***** Kutipan Pilihan *****

Sebut Rezim Jokowi Hadirkan Gaya Orde Baru, Refly: Kita Sedang Diintai

Selasa, 02/06/2020 11:56 WIB
Di Gaji dari APBN Tak Boleh Kritik Pemerintah?, Refly Harun: Keliru! (tribun)

Di Gaji dari APBN Tak Boleh Kritik Pemerintah?, Refly Harun: Keliru! (tribun)

Jakarta, law-justice.co - Pakar Hukum Tata Negara, Refly Harun kembali melontarkan pernyataan yang menarik perhatian publik terkait gaya pemerintahan Presiden Joko Widodo (Jokowi).

Kali ini, lewat melalui kanal YouTube pribadinya, dia blak-blakan menyebut suasana orde baru kini kembali terjadi di pemerintahan Jokowi sekarang.

Kata dia, masyarakat yang kritis kini seolah diintai dengan Undang-undang ITE.

***** Materi *****

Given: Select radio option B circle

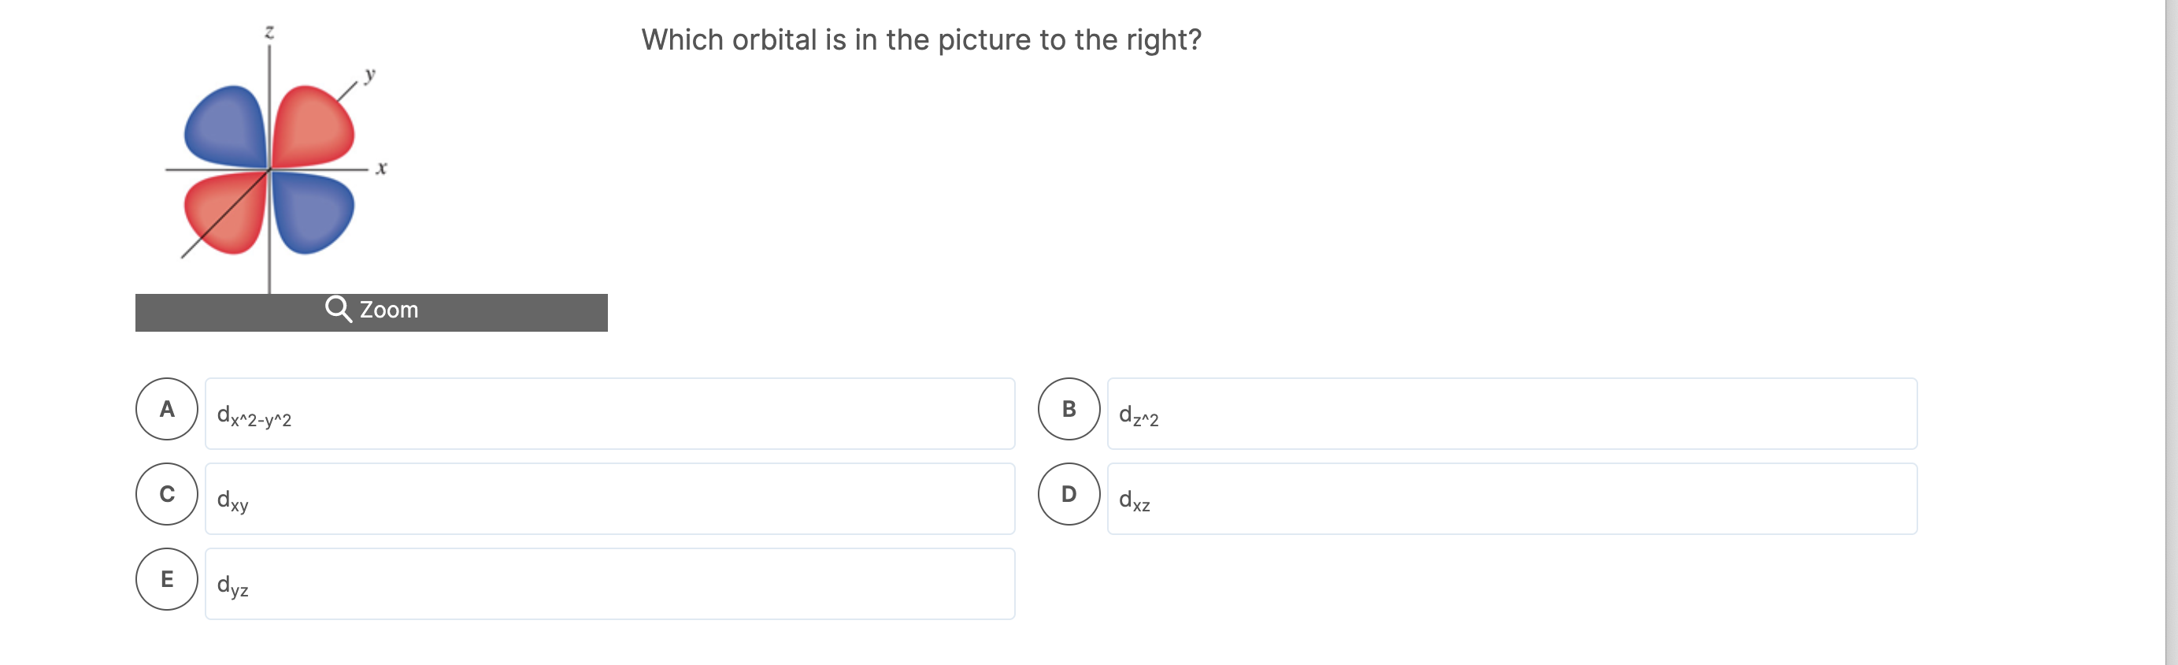Looking at the screenshot, I should (x=1069, y=409).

*****

> Perintah
Tolong jelaskan dalam satu sampai tiga kalimat alasan yang diberikan kutipan pilihan atas pernyataan Refly Harun bahwa suasana Orde Baru kembali terjadi di pemerintahan Jokowi.

> Pembahasan
Refly Harun mengatakan bahwa masyarakat yang kritis kini seolah diintai dengan Undang-undang ITE. Ia menyampaikan hal itu lewat kanal YouTube pribadinya ketika menyebut suasana Orde Baru kembali terjadi di pemerintahan Jokowi.